News of her preventative double mastectomy has spread like wildfire, and Angelina Jolie has made in important step forward for cancer survival according to Dr. Oz.
The celebrity physician told People, “It changes everything about how the public will perceive cancer. She had remarkable insight into the challenges she faced, she embraced information, knowledge. She realized testing gave her power and she spoke very directly to women with some very sage advice, which I applaud. It changes everything on how we perceive cancer prevention.”
“This shows us what the future of cancer will look like. What Angelina did was to change the dynamic when a young, sexy woman electively, because of remarkable advancements in technology, allows some of her most sensuous parts to be removed in order to save her life so she can be here for her kids, that”s a seismic shift.”

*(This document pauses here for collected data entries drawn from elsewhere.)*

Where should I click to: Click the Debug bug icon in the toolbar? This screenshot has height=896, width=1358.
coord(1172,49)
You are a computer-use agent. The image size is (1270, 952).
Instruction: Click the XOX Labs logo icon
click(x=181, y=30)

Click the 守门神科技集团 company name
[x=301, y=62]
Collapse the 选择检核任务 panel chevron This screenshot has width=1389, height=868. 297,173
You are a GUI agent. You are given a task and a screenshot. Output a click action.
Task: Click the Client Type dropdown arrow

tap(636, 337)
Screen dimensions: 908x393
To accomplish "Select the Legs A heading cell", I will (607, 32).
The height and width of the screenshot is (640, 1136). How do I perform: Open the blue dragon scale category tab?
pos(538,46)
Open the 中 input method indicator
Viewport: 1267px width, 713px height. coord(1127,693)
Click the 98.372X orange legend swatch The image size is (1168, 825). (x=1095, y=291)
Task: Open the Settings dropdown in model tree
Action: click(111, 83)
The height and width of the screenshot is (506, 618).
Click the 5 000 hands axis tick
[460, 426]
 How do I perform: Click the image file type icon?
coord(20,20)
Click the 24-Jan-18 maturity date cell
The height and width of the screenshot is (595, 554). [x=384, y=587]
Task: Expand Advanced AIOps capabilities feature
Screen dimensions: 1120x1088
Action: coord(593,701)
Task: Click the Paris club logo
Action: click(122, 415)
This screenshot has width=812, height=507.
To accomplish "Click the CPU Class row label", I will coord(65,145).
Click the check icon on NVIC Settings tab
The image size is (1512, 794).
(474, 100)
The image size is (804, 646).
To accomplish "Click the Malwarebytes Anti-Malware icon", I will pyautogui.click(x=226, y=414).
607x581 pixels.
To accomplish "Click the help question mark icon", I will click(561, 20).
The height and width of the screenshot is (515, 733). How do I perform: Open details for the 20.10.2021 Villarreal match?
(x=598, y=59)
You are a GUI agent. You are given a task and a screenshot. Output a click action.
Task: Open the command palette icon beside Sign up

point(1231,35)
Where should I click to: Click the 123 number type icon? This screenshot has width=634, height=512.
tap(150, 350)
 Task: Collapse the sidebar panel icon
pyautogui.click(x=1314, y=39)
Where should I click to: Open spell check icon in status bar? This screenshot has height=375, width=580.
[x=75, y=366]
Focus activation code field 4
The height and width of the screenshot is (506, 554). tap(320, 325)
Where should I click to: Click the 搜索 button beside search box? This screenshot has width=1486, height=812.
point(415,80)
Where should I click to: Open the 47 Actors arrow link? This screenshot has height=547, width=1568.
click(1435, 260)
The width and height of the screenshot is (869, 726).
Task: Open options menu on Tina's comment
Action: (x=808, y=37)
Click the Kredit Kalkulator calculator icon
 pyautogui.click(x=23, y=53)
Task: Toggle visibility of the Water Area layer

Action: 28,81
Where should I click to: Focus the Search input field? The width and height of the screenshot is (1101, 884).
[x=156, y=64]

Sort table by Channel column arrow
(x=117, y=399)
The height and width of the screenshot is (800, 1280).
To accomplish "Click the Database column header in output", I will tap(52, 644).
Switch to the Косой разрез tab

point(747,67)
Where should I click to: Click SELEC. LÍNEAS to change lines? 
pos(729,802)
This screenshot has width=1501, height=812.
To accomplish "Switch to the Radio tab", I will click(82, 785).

Oz added, “We needed this. It”s a kick in the pants. Most of us shy away from bad news. She embraced the enemy and took it upon herself to beat it. She felt that was her motherly and female obligation.”
Meanwhile, Jolies physician Dr. Kristi Funk posted a blog entry on the Pink Lotus Breast Cancer website to share how the process played out.
Per an E! report, Funk wrote:
Stage 1: Patients carrying the BRCA1 or BRCA2 gene mutations have up to an 87 percent lifetime chance of developing breast or a 54 percent chance of ovarian cancer. In Jolie”s case, given her mother and grandmother both passed away from ovarian cancer (her mother had breast cancer as well), she underwent genetic testing to determine if she had the faulty gene.
Stage 2: According to Funk, this stage involves regular monitoring of the breasts every three months, which includes Mammograms, a clinical breast exam, a Breast MRI, along with self breast examinations.
Stage 3: Having been diagnosed with a BRCA mutation, the Oscar winner had to decide whether to commit to having the mastectomy. That included discussing with her doctor her family situation and whether she planned to have kids (in Angie”s case, the latter was moot since she”s already got six).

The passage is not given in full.